This was a historic week for Council and for the City of Hamilton. A process which was started under my tenure as mayor of the city, called GRIDS, Growth Related Infrastructure Development Strategy (as well as other planning processes) culminated in the approval of the city’s urban Official Plan, the official blueprint for growth over the next 25 to 30 years.

First let me congratulate Council on approving this plan and doing the right thing. Secondly, let me give credit where credit is due and acknowledge the provincial policies, specifically the Places to Grow legislation, passed a number of years ago, for providing the framework for Council’s decisions. I am generally very happy with the plan.

Next, let me also recognize that what Council didn’t do is as important as what it did. The major bullet which was wisely avoided by Council was their threat to bump up the intensification targets downtown to 400 units per acre. They kept the number at 250 units per acre which is an increase over the current 200 per acre. What this means in layman’s terms is that council avoided having to build a major high rise on every neighbourhood street in the downtown to meet the 400 target. Residents already concerned about the increases in intensification will be pleased. Council will too in the long term because it will be difficult enough to implement the 250 target without exacerbating it any further.

The next thing Council stayed away from was to encourage sprawl on the mountain lands. As I wrote on January 22 and again on March 6 of this year, Council seemed bent on contradicting staff’s good recommendations to grow the city in the Elfrida node. Council seemed bent on bending to the lobbying pressures of other land-owners thereby sprawling future development along the so called Twenty Road lands. Even though the decision to stick to its guns may end up at the Ontario Municipal Board, Council did the right thing in encouraging orderly and sustainable development as we grow by 150,000 people over the next several decades.

Council also stayed away from reversing its position on the commercial designations which have irked the province’s bureaucrats; namely, those lands in Winona, Centennial Parkway and Ancaster which were industrial designations and have now become commercial. The real issue here is why are provincial bureaucrats butting in on local decisions? And who at city hall, on council or in the mayor’s office is instigating this kind of interference? These are questions deserving some answers.

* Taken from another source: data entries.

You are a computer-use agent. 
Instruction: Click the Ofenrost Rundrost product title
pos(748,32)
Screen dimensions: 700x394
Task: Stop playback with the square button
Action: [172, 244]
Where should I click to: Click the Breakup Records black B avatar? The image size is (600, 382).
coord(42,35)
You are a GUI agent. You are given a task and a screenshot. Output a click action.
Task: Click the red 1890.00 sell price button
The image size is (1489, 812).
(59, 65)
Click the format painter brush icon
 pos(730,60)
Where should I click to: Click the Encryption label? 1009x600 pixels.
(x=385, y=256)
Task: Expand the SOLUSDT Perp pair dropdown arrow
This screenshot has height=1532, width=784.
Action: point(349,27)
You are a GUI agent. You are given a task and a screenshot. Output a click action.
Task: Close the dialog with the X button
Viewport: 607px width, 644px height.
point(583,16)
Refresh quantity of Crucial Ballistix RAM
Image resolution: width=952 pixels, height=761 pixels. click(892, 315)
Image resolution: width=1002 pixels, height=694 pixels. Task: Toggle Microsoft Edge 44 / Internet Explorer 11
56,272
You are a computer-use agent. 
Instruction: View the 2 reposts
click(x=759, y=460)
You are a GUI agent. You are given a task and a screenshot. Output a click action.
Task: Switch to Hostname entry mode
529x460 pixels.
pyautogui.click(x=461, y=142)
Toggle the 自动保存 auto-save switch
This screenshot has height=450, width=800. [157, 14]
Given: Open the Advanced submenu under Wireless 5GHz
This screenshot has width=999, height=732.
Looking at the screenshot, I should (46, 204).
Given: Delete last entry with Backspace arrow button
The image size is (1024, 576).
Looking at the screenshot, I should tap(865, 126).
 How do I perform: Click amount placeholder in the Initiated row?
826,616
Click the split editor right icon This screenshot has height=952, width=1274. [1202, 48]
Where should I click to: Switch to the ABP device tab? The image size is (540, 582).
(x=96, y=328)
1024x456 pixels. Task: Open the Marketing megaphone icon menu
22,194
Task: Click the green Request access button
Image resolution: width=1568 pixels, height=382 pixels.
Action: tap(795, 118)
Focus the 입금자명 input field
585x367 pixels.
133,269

Also on the positive side are the plans to implement pedestrian-friendly streets throughout the municipality. It makes sense to do so in Ancaster, Dundas, Glanbrook, Stoney Creek and elsewhere in Hamilton. Using this strategy is laudable even though it may be hard to accomplish in places like Upper James, along the so-called, Golden Mile strip.

All in all, this was a plan well-begun by previous councils and well-supported by the current one. Now, if Council can also attend to the Airport Employment Lands and bring it to a successful conclusion, they will have put a real stamp on the sustainable future of this community.